BEGIN DATA SUPPLIED

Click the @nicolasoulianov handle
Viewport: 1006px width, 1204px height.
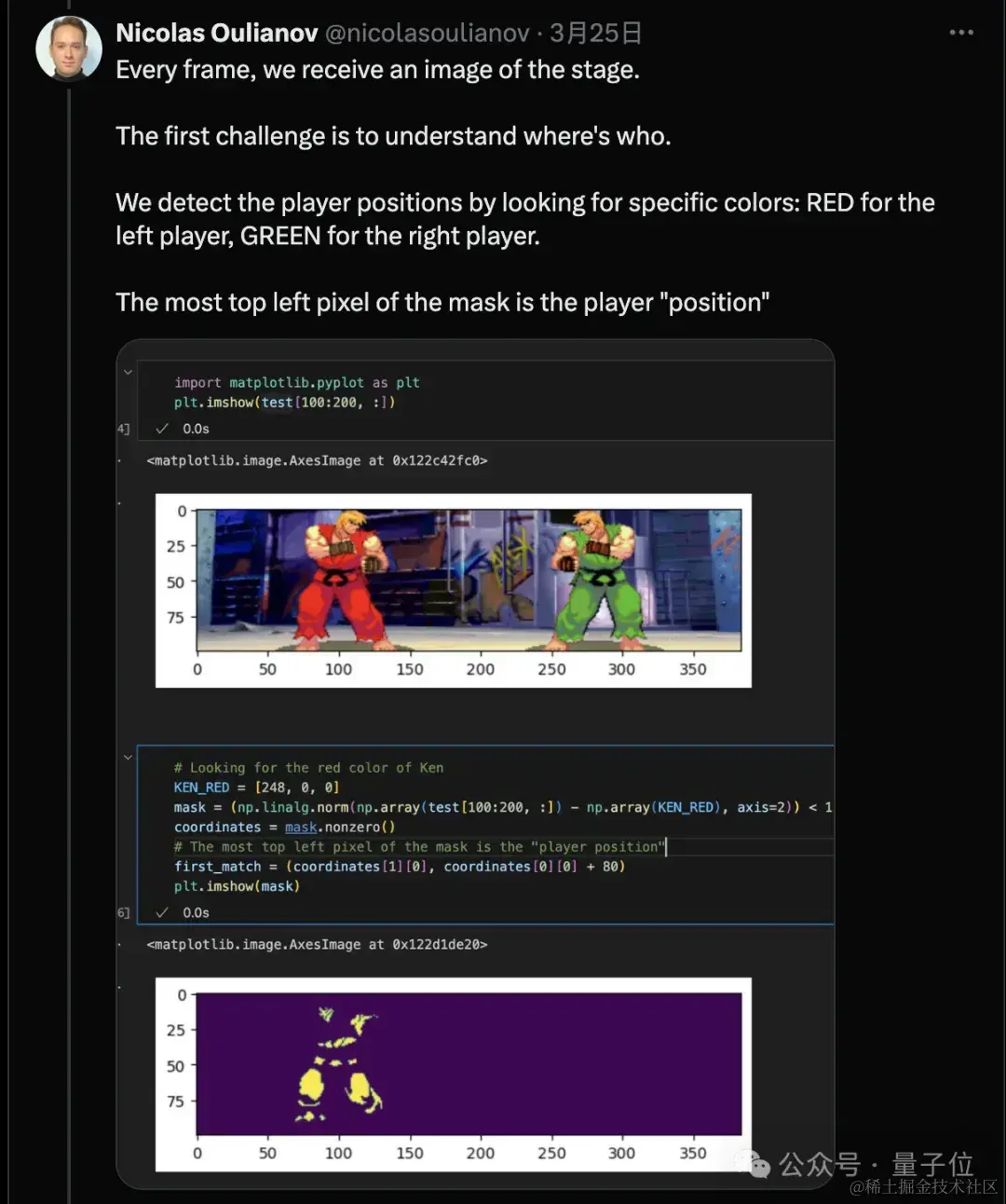428,34
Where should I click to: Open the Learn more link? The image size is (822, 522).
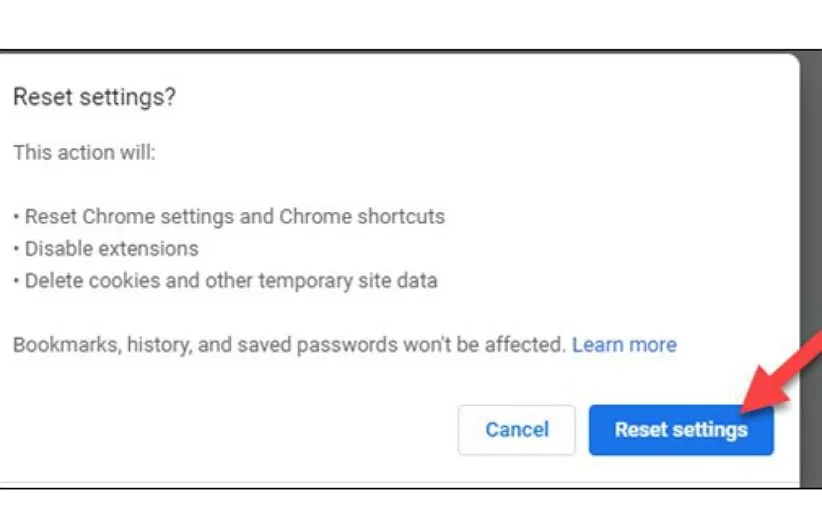(x=624, y=345)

END DATA SUPPLIED

EXERCISE REQUIREMENTS: The records above need to be restated word for word, with the pictures left out.

TASK OUTPUT:
Click the @nicolasoulianov handle
Viewport: 1006px width, 1204px height.
428,34
Where should I click to: Open the Learn more link? The image size is (822, 522).
(x=624, y=345)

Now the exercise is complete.